Here’s what to do if your dual-pane windows fail

On our Rosie on the House radio program, we often get calls from worried homeowners who have dual-pane windows that have developed a foggy look. It’s as if there is condensation or frost forming inside the two panes of glass.

Dual-pane units can fail due to expanding and contracting, often involving vinyl windows and sometimes in fairly new homes.

The windows are made with two sections of glass put together in a single frame. There’s a space between the panes that is sometimes filled with gas to help keep the heat – or cold — outside.

When you see that condensation develop, it’s because your dual-pane has failed and is no longer doing its job. The seal is broken and air and water vapor has entered the space between the sections of glass.

There’s really no long-term way that you can get that condensation out of the inside of the window. You can’t open up the window and clean off the mist.

Some companies may contend they can do that, but it will not fix any dual pane unit correctly, no matter if it’s a window or patio door. The best dual pane units are manufactured in a factory.

You don’t need to live with a foggy window forever, though. The situation can be repaired but it means that the entire dual-paned panel must be removed and replaced.

Dennis Rusk, owner of ABC Glass in Phoenix, told us that replacing the panel can be expensive — depending on the size and frame of the window — but it’s less costly than getting an entirely new window, which would mean removing the frame and perhaps part of the wall around the frame.
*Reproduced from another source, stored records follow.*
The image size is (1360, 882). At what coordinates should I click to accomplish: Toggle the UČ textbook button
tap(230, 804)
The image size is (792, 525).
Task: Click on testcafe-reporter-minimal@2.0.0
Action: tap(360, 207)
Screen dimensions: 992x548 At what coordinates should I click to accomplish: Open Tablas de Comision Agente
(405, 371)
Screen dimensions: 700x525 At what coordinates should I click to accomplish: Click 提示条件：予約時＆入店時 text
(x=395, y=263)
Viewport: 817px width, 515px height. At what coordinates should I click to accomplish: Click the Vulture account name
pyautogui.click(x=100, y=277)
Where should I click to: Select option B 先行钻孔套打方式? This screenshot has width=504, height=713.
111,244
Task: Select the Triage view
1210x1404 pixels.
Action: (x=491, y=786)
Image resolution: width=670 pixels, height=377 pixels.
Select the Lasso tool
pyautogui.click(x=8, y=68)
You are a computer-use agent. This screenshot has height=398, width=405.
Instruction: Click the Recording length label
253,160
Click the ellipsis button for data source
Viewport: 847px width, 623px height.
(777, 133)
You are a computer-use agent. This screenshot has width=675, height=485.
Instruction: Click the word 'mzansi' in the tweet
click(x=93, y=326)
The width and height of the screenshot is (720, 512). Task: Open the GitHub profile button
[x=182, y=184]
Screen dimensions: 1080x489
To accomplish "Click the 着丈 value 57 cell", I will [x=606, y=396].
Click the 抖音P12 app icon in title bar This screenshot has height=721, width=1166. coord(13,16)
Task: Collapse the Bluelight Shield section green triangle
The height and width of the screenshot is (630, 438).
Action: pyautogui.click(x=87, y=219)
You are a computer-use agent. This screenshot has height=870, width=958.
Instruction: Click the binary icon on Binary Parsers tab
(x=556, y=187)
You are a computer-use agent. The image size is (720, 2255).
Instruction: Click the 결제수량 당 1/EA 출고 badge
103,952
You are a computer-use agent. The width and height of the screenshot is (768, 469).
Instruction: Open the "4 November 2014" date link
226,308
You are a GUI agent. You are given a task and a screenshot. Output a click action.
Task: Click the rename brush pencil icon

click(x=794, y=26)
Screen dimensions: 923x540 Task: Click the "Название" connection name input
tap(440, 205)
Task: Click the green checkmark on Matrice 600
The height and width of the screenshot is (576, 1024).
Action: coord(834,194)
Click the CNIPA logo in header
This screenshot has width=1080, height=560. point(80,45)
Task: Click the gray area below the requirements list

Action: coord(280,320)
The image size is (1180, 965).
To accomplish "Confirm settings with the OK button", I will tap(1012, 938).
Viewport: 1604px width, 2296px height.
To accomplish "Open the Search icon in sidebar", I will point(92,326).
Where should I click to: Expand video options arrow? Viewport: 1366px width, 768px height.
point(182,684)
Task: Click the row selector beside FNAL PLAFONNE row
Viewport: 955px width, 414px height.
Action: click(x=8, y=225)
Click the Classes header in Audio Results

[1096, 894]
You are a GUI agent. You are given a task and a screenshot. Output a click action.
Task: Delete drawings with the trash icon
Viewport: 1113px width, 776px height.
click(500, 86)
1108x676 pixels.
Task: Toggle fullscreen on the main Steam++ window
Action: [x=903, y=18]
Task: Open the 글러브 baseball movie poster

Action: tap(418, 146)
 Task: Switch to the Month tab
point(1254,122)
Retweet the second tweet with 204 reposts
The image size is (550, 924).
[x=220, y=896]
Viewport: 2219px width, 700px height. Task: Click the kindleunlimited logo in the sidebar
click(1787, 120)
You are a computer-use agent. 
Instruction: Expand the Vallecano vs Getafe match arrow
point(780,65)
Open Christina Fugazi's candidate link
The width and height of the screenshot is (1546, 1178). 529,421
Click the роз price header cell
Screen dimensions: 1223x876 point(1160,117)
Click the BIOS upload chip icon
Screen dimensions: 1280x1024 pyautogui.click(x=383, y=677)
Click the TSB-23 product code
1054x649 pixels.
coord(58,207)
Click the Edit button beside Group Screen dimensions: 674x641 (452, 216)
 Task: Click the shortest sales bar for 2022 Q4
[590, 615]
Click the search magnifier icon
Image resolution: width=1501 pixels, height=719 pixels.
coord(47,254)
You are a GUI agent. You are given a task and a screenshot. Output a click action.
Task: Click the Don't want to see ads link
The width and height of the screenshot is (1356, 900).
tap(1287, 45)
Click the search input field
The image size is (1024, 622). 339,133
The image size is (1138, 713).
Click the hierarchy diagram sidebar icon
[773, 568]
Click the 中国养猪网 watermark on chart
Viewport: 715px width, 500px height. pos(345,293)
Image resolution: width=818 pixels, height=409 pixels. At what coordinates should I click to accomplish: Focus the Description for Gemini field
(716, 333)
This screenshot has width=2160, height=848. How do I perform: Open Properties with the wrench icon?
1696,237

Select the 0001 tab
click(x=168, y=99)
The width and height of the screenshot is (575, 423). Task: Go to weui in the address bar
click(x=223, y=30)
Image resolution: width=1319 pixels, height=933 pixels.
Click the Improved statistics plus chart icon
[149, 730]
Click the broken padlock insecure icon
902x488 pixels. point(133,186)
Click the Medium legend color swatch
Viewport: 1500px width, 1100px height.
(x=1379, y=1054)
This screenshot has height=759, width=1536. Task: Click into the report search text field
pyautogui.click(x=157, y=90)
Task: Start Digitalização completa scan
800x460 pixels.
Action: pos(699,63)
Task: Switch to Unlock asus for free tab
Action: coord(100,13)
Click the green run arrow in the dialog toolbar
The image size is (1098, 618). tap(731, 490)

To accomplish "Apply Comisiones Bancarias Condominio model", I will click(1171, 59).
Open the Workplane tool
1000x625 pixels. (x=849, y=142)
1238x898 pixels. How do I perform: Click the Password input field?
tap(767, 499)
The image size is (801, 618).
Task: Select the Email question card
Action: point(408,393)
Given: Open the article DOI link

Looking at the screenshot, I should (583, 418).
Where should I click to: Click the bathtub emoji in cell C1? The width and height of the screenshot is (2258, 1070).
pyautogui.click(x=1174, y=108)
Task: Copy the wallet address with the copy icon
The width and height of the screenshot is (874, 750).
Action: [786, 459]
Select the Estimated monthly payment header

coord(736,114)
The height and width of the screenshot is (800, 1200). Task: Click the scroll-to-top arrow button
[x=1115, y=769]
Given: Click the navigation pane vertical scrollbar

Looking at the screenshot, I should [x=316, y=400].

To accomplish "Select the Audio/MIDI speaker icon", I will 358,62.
The whole process of creating a new window panel will take about two weeks or so. During that time, however, the old window remains in place – provided that the glass is not broken — while the new one is being fabricated.

A technician should come out and do measurements to ensure that all parameters are correctly ordered.

If this seal failure happens in the first two years of the life of the house, it will be covered by the builder’s warranty. After that, it’s up to the homeowner to pay for the process.